Anyhow, I got sick of trying to be nice to her, so now I just do my best to avoid her.
So back to the girl who is supposedly my friend…unfortunately, she is friends with my ex-roommate, because she can’t see her for the psychotic bitch she is.
Anyhow, so I’m up there on the 3rd floor, passing my ex-roommate’s cube, when it hits me – oh my gosh, now every time I want to see my friend, I’m going to run into the possibility of running into my ex-roommate who is insisting on being an uncivilized, moronic Christian. Sure enough, I turn around, and see my friend’s cube…which turns out to not ONLY be on the same gigantic floor, but in fact, is just a few cubes over from my ex-roommates’!!! But it only gets worse from there…I then notice my ex-roommate doing her angelic sweet giggle (which is how she has my friend completely fooled into her being a sweet person) and giving my friend a backrub in her cube. NICE. I turn around and go back downstairs, where I proceed to cry about how my life couldn’t possibly get any worse. I’m in a dead-end job where I have no friends, one of the few friends I have has literally been sold over to the devil and her evil ways, yadda yadda yadda.

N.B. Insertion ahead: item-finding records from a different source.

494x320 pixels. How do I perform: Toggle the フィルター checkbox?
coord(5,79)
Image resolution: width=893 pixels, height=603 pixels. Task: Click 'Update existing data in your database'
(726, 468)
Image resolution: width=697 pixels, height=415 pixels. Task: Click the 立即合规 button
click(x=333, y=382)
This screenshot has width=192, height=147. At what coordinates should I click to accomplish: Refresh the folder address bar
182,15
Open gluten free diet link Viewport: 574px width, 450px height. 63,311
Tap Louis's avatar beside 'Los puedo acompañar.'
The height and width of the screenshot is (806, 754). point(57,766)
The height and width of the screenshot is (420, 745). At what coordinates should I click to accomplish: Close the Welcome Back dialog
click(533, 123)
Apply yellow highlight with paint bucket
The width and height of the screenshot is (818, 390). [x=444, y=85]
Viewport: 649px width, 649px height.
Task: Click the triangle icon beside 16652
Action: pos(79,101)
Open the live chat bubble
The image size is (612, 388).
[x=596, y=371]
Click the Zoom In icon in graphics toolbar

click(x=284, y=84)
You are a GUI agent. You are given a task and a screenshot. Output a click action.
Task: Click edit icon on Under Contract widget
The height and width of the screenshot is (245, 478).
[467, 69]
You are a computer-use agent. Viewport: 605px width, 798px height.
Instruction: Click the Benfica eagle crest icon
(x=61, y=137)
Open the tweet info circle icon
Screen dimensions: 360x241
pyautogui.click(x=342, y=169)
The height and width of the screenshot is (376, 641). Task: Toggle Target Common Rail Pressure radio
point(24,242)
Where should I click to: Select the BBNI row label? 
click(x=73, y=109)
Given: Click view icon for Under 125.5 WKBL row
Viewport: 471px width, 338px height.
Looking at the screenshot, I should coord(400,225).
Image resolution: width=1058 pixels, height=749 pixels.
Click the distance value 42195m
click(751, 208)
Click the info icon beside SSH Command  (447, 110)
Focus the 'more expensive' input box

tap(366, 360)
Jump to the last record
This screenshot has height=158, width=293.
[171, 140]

Oh, but my day could get worse. The second I sit down in my seat, my co-worker pops his head over my cube and says “did you hear we’re moving on the 9th?” and I was like “no, where to?” And he says….yep, you guessed it – the 3rd floor in the first building.
OH
MY
GOSH.
I just broke down sobbing. And now, as soon as I finish posting this, I am going to leave for the day. Only having worked 2 hours. But I don't care. I have vacation time, and I can't survive at this desk for the rest of the day.
That settles it. I am getting out of here as fast as I possibly can. There is no way I can handle seeing my roommate’s face every day for the next 4 months (until my little 6 person department moves again back over to this building and on the new 4th floor they’re finishing up), or hearing her fake laugh every time she goes over to visit my friend.
I would say that my day couldn’t possibly get worse. But I just learned from that that it always can.
I don’t know. At this point, I am feeling utterly helpless, like there is no escape. The pressure is so strong I want to do the only thing that can give me some escape, some release…end my life. But I can’t. I have too much debt, I can’t leave my parents (or whoever would be) responsible with that. And really, that’s about the only thing keeping me here. In 4 years when I pay it all off, I’ll be out.